Vertice Ue al via: “La guerra in Iran è fuori dal diritto internazionale”. Sanchez attacca Usa e Israele, Orban blocca Kiev
Kallas: “L’Europa ha cercato di evitarla e non parteciperà”. Il premier spagnolo parla di “guerra illegale”. L’Ungheria frena sugli aiuti all’Ucraina
Al Consiglio europeo di Bruxelles si apre un vertice segnato dalle tensioni internazionali e dalle divisioni interne all’Unione. L’Alto rappresentante Ue, Kaja Kallas, arriva con un messaggio netto: “La guerra in Iran non ha una base di diritto internazionale. L’Europa ha cercato di scoraggiarla e non ne prenderà parte”.
Kallas ricorda come, all’ultimo Consiglio Affari Esteri, diversi ministri avessero lamentato la mancanza di consultazione preventiva e sottolinea che alcuni Paesi avevano persino tentato di convincere le parti a evitare un conflitto “di cui non conosciamo ancora gli obiettivi”.

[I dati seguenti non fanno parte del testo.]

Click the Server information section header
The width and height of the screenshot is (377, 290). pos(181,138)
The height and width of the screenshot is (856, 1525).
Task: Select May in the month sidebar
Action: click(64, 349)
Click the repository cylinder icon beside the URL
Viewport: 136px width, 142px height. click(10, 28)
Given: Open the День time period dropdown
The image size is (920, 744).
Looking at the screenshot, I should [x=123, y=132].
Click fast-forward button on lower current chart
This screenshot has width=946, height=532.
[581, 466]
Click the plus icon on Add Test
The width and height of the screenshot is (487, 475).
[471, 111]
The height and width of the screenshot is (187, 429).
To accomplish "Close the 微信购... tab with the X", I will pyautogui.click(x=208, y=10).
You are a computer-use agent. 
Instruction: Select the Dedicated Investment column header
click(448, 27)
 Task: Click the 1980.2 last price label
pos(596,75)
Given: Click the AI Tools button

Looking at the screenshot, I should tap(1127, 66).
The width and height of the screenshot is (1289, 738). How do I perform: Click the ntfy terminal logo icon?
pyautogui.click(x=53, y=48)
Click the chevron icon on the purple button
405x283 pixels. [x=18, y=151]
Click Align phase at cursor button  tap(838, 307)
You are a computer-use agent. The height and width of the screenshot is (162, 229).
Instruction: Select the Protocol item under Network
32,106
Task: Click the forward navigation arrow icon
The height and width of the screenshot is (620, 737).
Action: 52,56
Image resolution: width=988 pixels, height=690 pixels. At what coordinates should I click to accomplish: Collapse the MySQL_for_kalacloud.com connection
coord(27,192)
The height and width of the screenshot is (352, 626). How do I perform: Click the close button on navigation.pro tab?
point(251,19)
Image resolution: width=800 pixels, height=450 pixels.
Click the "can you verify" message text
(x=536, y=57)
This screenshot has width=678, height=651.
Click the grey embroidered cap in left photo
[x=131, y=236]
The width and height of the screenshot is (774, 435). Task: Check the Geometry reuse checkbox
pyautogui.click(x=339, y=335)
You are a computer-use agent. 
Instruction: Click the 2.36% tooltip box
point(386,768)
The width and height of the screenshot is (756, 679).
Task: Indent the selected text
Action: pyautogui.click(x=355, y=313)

A Bruxelles risuona anche la voce del premier spagnolo Pedro Sánchez, che definisce l’operazione militare “una guerra illegale” e accusa Stati Uniti e Israele. Il leader spagnolo denuncia inoltre come, in Europa, “ci sia chi utilizza questa crisi per attaccare il Green Deal”.
Sul fronte ucraino arriva invece il nuovo stop del premier ungherese Viktor Orbán, che condiziona ulteriori aiuti a Kiev alla garanzia di ricevere prima le forniture di petrolio destinate a Budapest.
In vista del Consiglio, l’Italia ha intanto ospitato due pre‑vertici con Germania e Paesi Bassi, dedicati a competitività e migrazione, temi che restano centrali nell’agenda europea.